*WHAT IS NEEDED*
Replace each "sidebar" with "side panel" in the entries below and write them out again with everything else unchanged. Leave the pictures out.

Some records:
______________________________
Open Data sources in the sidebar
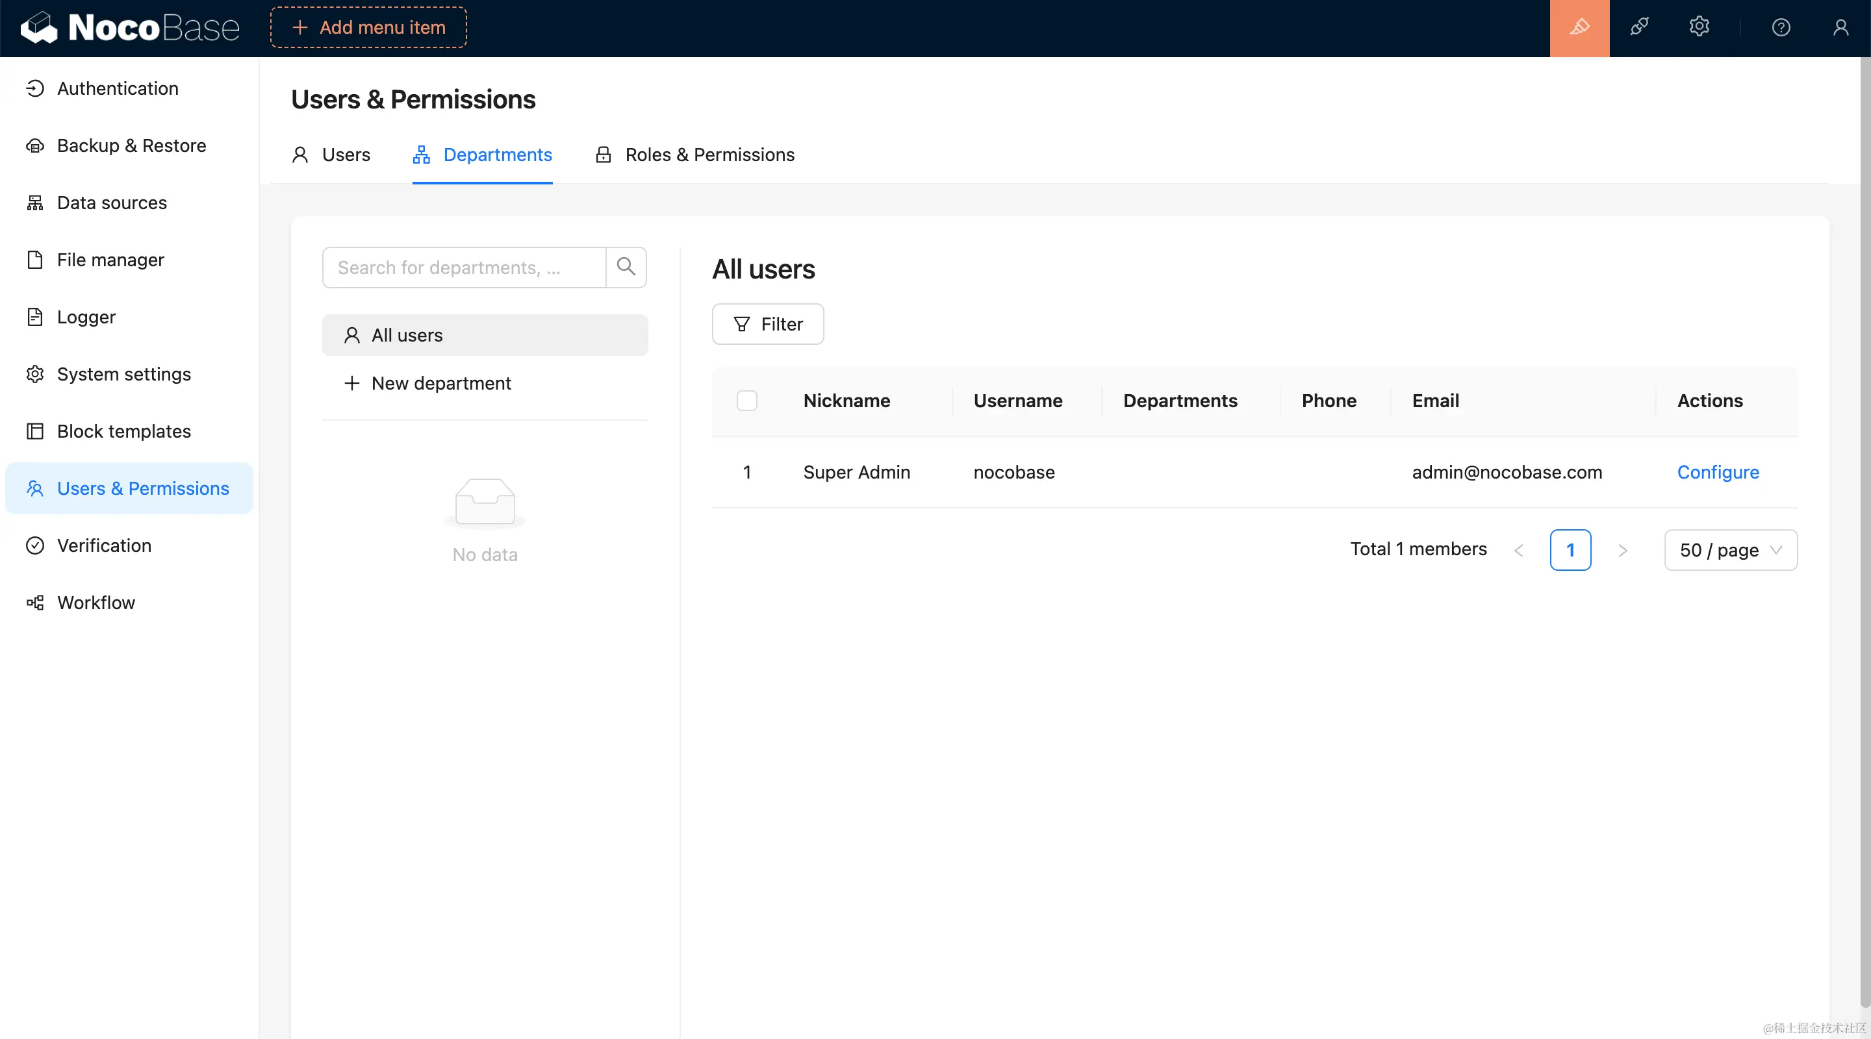The image size is (1871, 1039). pos(112,203)
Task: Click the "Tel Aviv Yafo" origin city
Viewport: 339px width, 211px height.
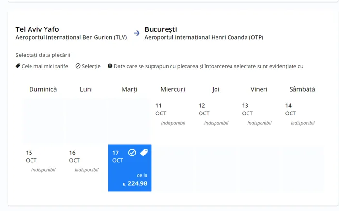Action: [37, 29]
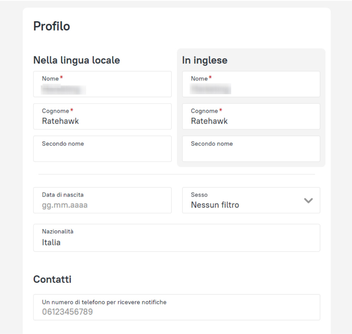The height and width of the screenshot is (334, 352).
Task: Click the gg.mm.aaaa date placeholder text
Action: (x=65, y=205)
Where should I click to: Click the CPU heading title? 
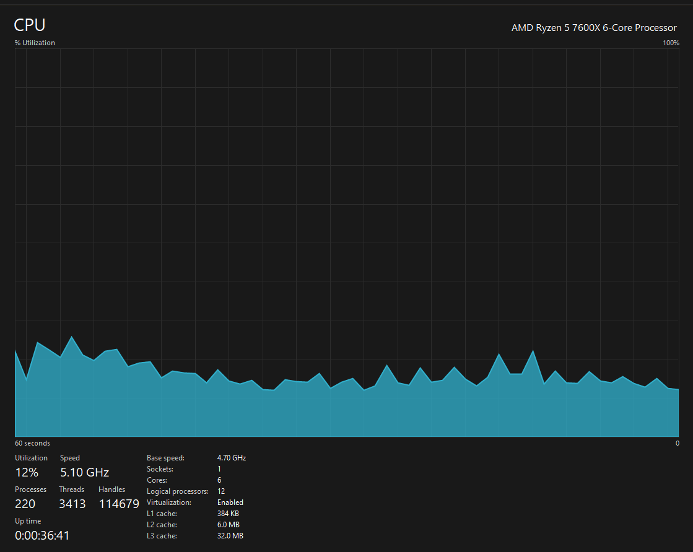(30, 25)
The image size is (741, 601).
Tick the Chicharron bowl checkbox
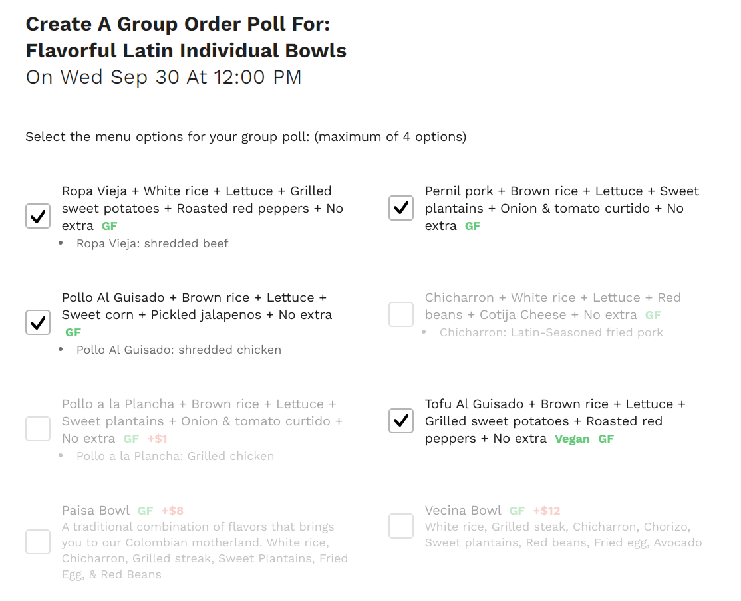(x=401, y=314)
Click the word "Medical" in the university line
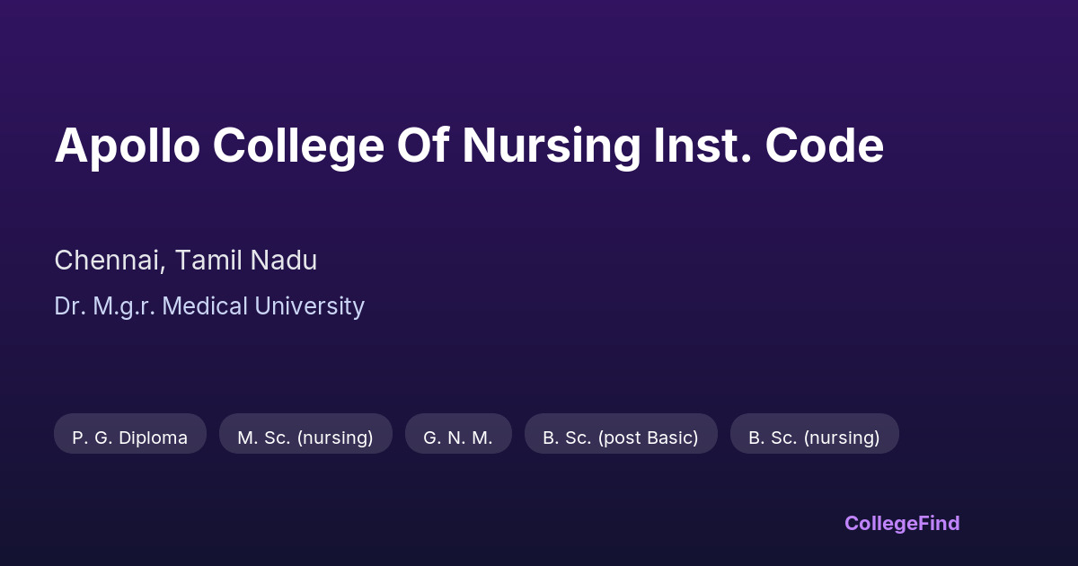Screen dimensions: 1078x566 click(x=206, y=306)
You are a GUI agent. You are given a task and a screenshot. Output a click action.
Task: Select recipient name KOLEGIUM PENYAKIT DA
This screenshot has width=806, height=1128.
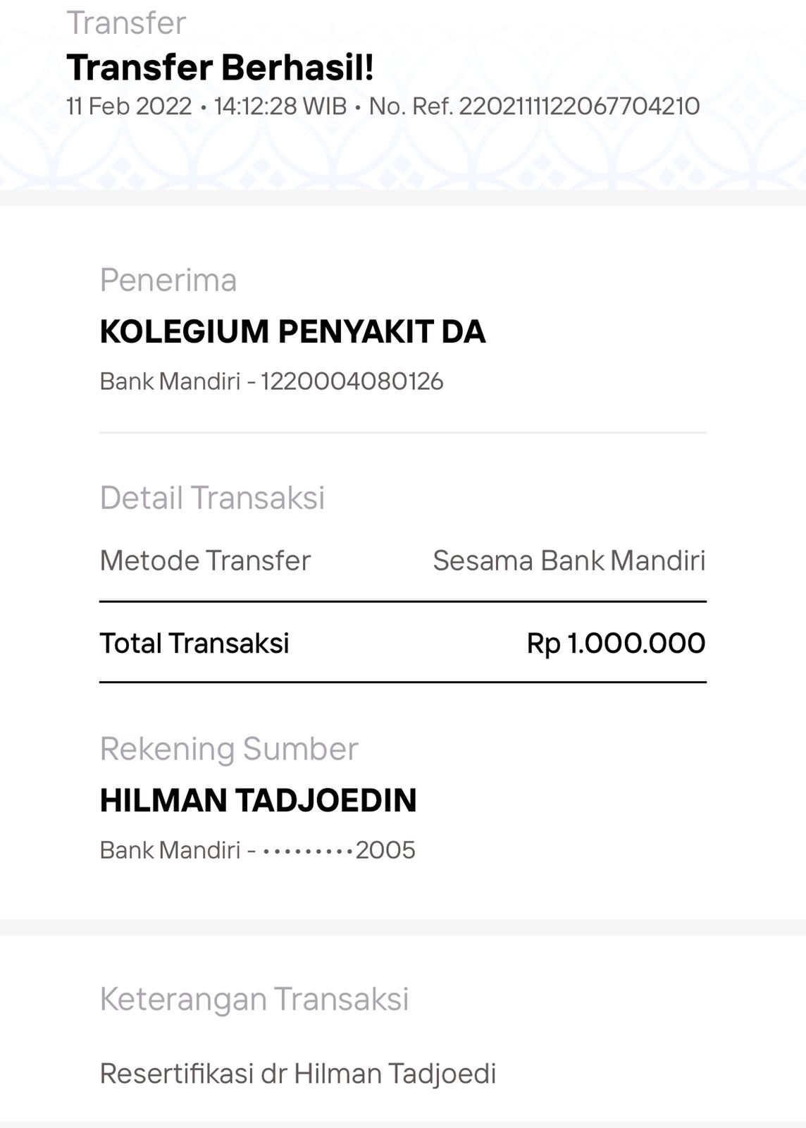(292, 331)
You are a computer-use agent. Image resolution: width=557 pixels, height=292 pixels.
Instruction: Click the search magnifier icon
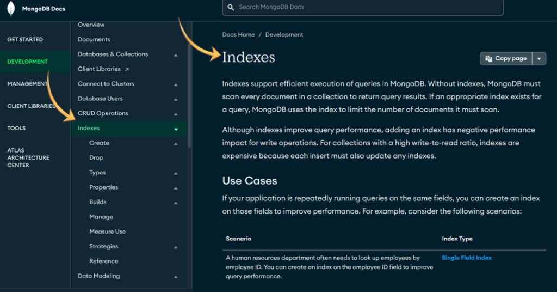point(231,8)
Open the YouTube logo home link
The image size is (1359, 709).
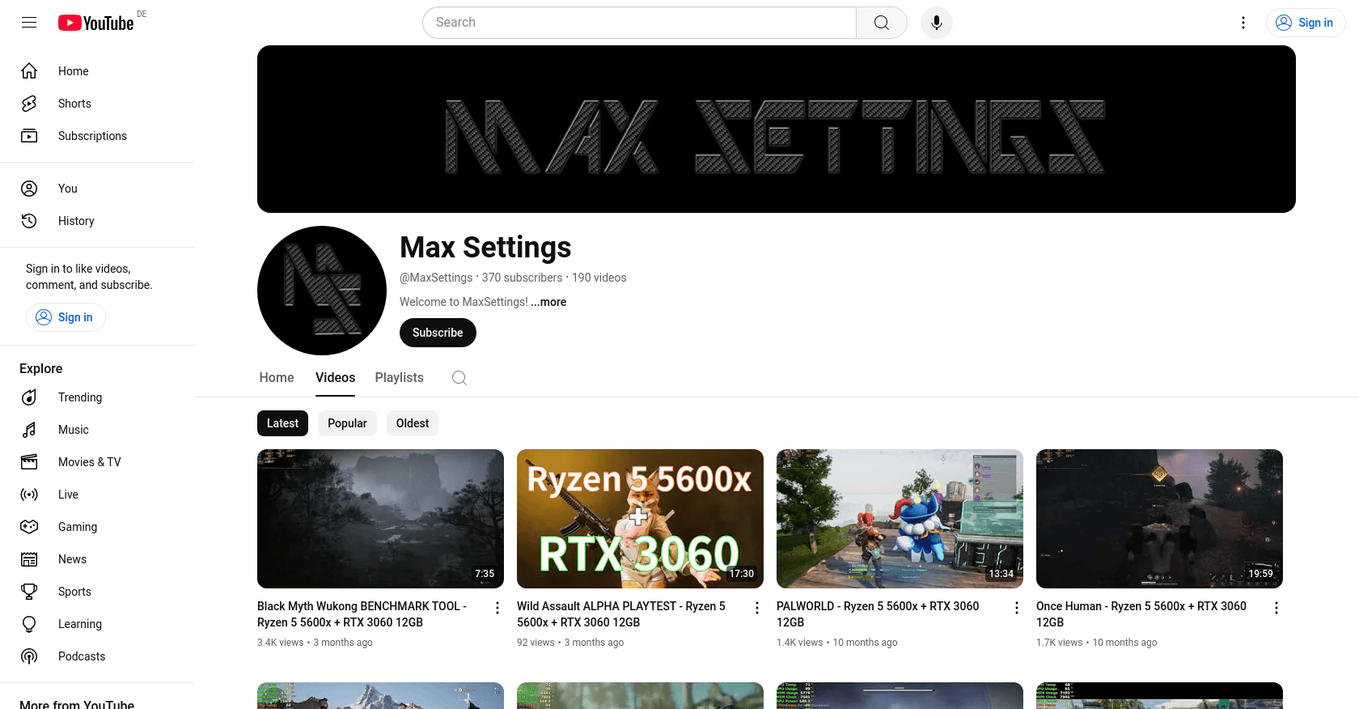(95, 23)
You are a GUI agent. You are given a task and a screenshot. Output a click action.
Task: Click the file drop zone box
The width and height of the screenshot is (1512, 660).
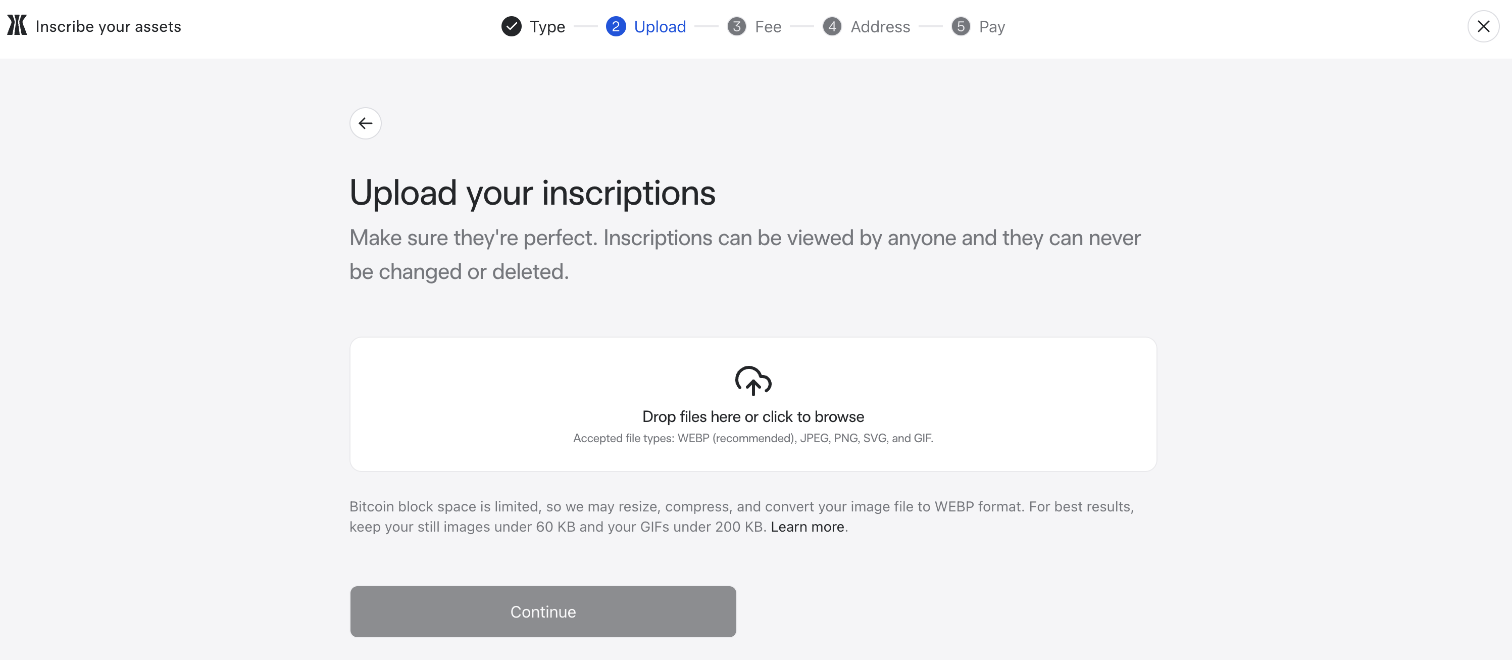[753, 404]
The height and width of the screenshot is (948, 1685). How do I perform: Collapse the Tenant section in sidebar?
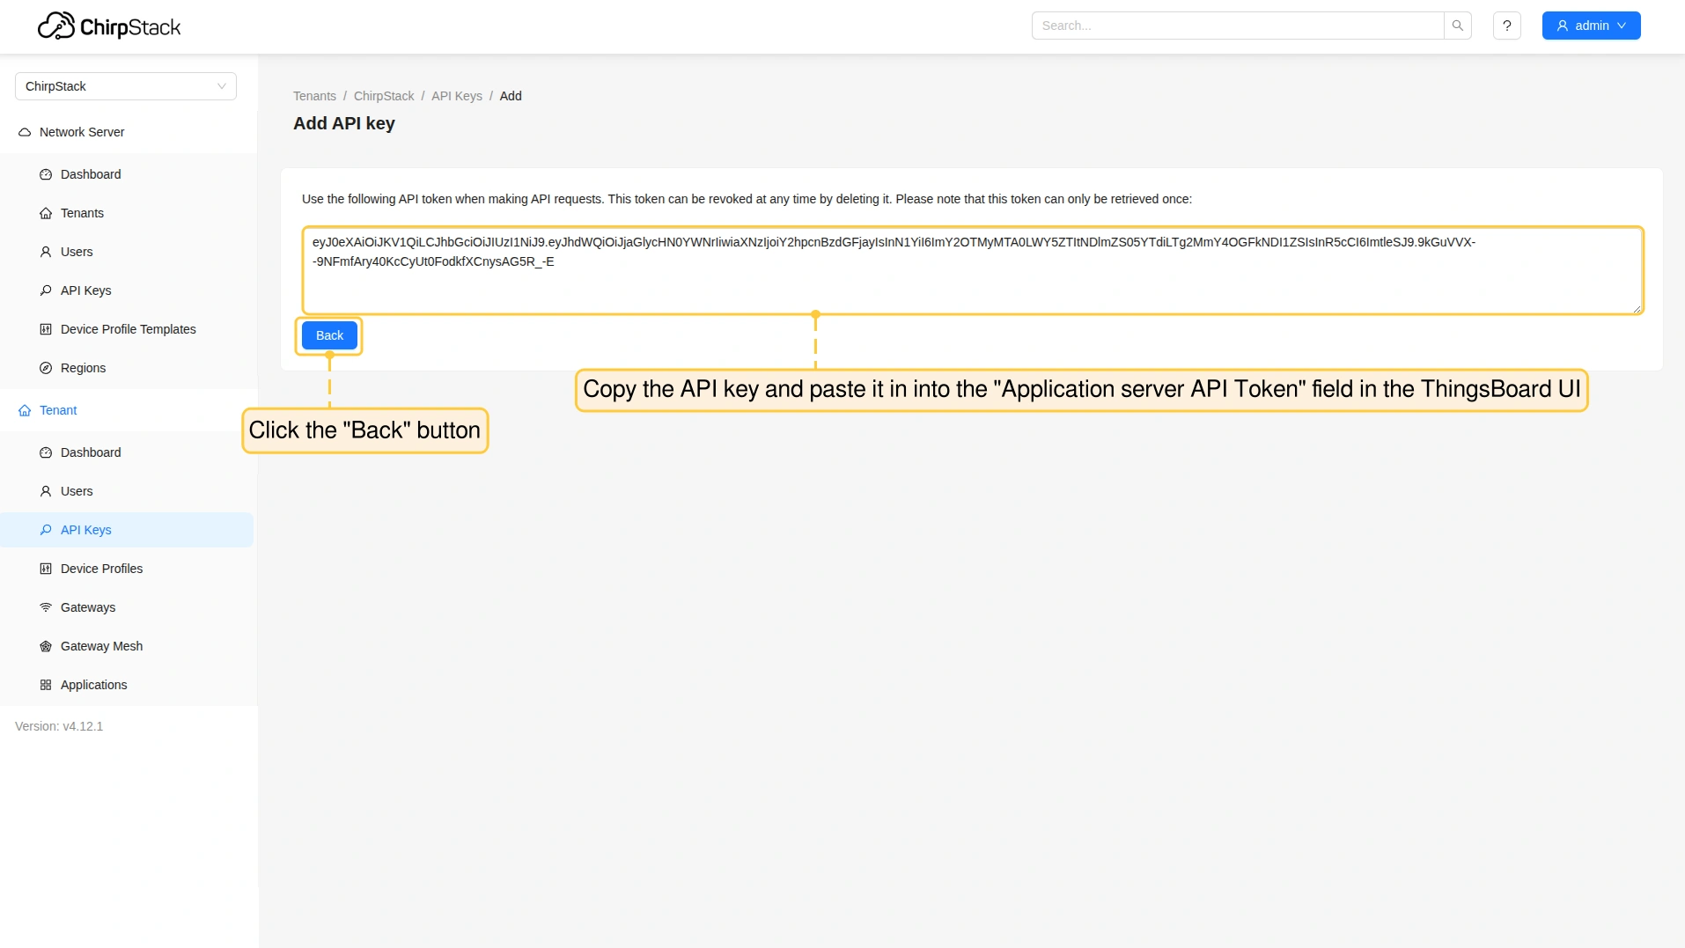(58, 410)
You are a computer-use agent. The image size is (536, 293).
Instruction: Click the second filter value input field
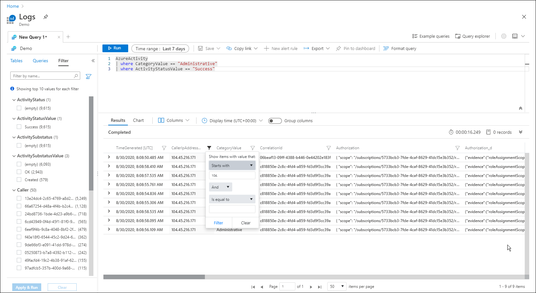pyautogui.click(x=232, y=209)
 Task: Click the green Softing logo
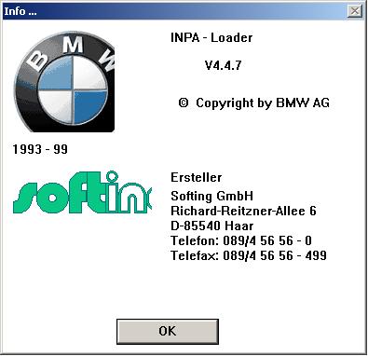click(x=82, y=193)
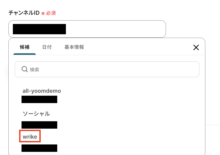Click the 検索 search input field
This screenshot has height=155, width=220.
coord(107,69)
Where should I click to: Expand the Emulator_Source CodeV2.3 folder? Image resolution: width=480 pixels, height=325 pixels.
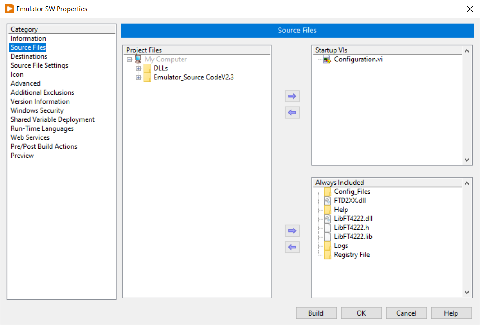pos(138,77)
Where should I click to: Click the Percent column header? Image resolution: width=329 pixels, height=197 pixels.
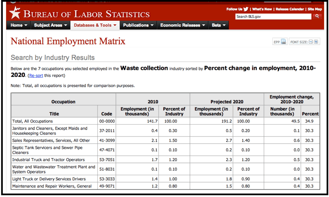coord(310,114)
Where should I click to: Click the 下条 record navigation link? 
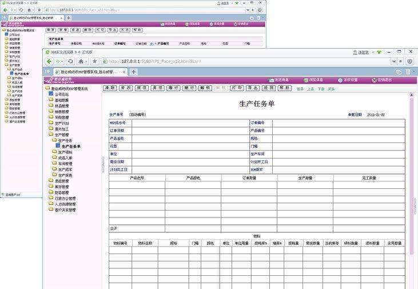point(321,89)
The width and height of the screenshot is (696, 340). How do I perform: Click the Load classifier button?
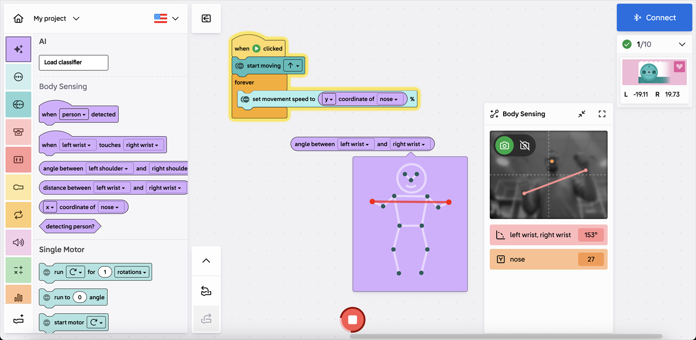pos(74,63)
______________________________
*EXERCISE SOLUTION*
Open Data sources in the side panel
The image size is (1871, 1039). pos(112,203)
Task: Click the "Tel Aviv Yafo" origin city
Viewport: 339px width, 211px height.
Action: [37, 29]
The height and width of the screenshot is (334, 352).
Task: Click the gg.mm.aaaa date placeholder text
Action: (x=65, y=205)
Where should I click to: Click the CPU heading title? 
(30, 25)
The image size is (741, 601).
Tick the Chicharron bowl checkbox
(x=401, y=314)
Click the word "Medical" in the university line
Screen dimensions: 1078x566 click(x=206, y=306)
You are a GUI agent. You are given a task and a screenshot. Output a click action.
Task: Select recipient name KOLEGIUM PENYAKIT DA
This screenshot has width=806, height=1128.
(292, 331)
You are a computer-use agent. Image resolution: width=557 pixels, height=292 pixels.
Instruction: Click the search magnifier icon
point(231,8)
Open the YouTube logo home link
The image size is (1359, 709).
(95, 23)
You are a GUI agent. You are given a task and a screenshot. Output a click action.
Task: Click the file drop zone box
The width and height of the screenshot is (1512, 660).
[753, 404]
The height and width of the screenshot is (948, 1685). How do I perform: Collapse the Tenant section in side panel?
(58, 410)
You are a computer-use agent. The image size is (536, 293).
Instruction: Click the second filter value input field
pyautogui.click(x=232, y=209)
 Task: Click the green Softing logo
click(x=82, y=193)
Click the 検索 search input field
This screenshot has height=155, width=220.
coord(107,69)
Where should I click to: Expand the Emulator_Source CodeV2.3 folder? Image resolution: width=480 pixels, height=325 pixels.
pos(138,77)
Where should I click to: Click the Percent column header? Image resolution: width=329 pixels, height=197 pixels.
coord(310,114)
Where should I click to: Click the 下条 record navigation link? 
point(321,89)
The width and height of the screenshot is (696, 340). How do I perform: Click the Load classifier button?
pos(74,63)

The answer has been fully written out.